Human exploratory missions beyond low Earth orbit, such as a mission to Mars, will expose crews to transient proton radiation from solar flares as well as to continuous exposure to high–energy, highly charged particles known as HZE particles. Due to relatively high radiation levels in space, as well as prolonged duration of exposure during long missions, astronauts are at an increased risk for radiation-induced biological effects, such as the induction of cancer. Our laboratory has evaluated about a dozen dietary supplements as potential countermeasures to protect against radiation-induced adverse biological effects. A combination of L-Selenomethionine (SeM), N-acetyl cysteine, ascorbic acid, co-enzyme Q10, α-lipoic acid (reduced form) and vitamin E succinate, for simplicity referred to collectively as the supplement combination, has been shown to be highly effective in protection against HZE particle radiation-induced cytotoxicity.
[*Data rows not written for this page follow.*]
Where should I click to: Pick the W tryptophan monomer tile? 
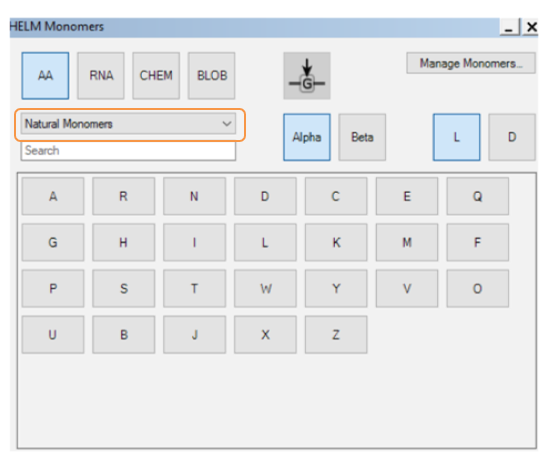265,288

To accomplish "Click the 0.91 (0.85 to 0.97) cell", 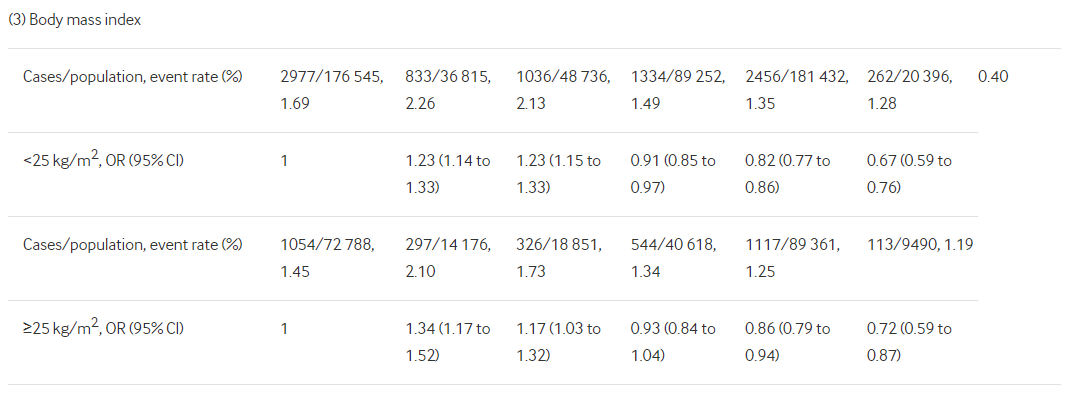I will 673,174.
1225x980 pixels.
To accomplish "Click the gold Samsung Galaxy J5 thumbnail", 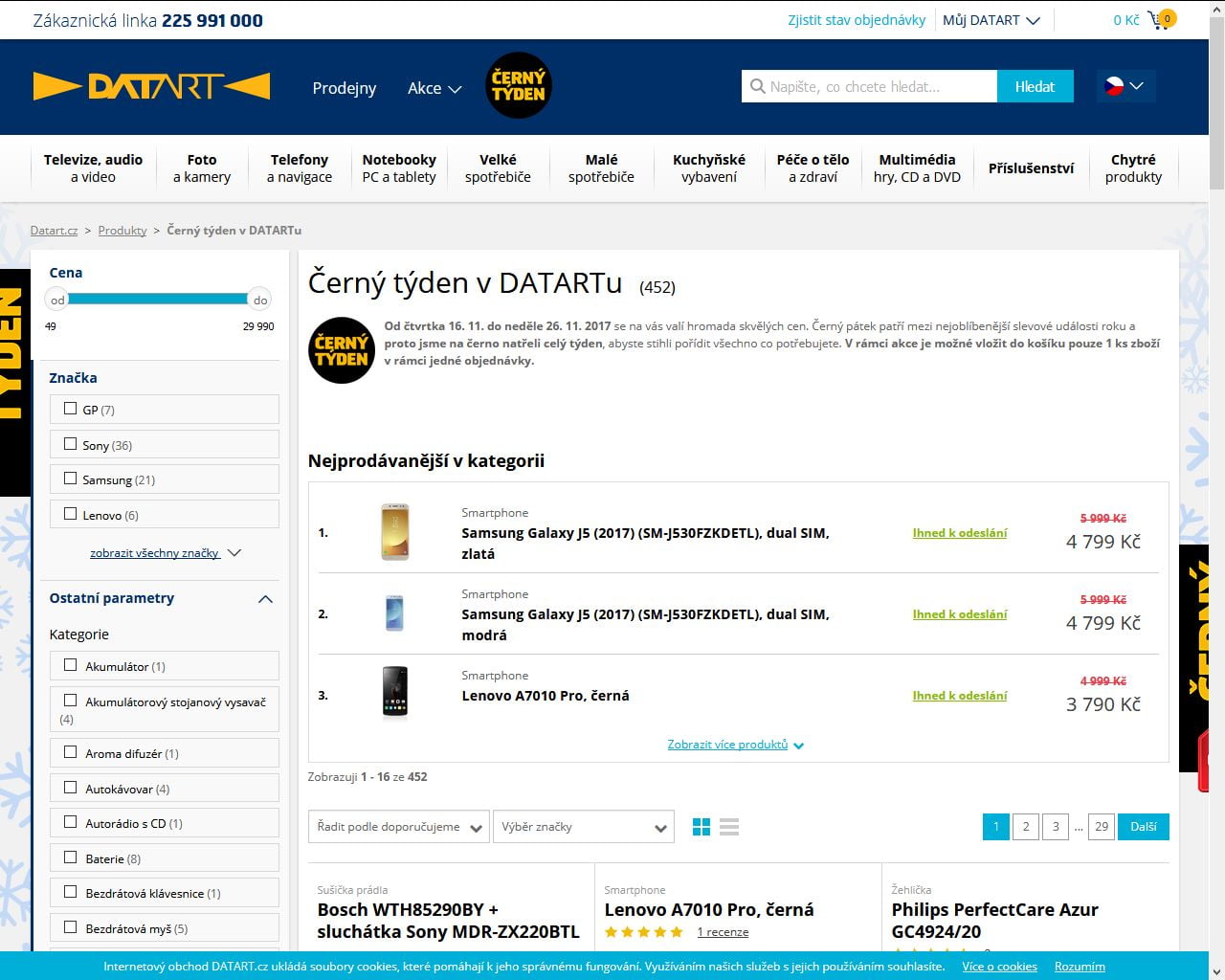I will coord(394,532).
MCF10 cells a breast epithelial cell line) were exposed to 0, 10, 20 or 40 cGy doses of 5-GeV/nucleon iron ions, in the presence or absence of the supplement combination, at the NASA Space Radiation Laboratory (NSRL) facility at the Brookhaven National Laboratory. The effectiveness of the supplement combination against radiation-induced cytotoxicity in MCF10 cells was determined by a clonogenic survival assay. The surviving fraction data were plotted against the radiation doses to calculate a radiation sensitivity constant (-k) using the equation:
S = ne-kD
where S is the surviving fraction, n represents the number of targets, and D is the dose of radiation (cGy).
The results demonstrate that exposure to HZE particle radiation resulted in a dose-dependent decrease in the clonogenic survival of the MCF10 cells. The doses of radiation required to yield 37% cell survival (known as the D0 or the D37, which equals 1/-k) were 30.3 and 67.1 cGy, respectively, for the cells irradiated without or with the supplement combination. These results suggest that treatment with the supplement combination protected MCF10 cells from 5-GeV/nucleon iron ion radiation-induced cell killing by a factor of 2.21 (67.1/30.3 = 2.21).
This work was supported by the National Space Biomedical Research Institute through NASA NCC 9-58.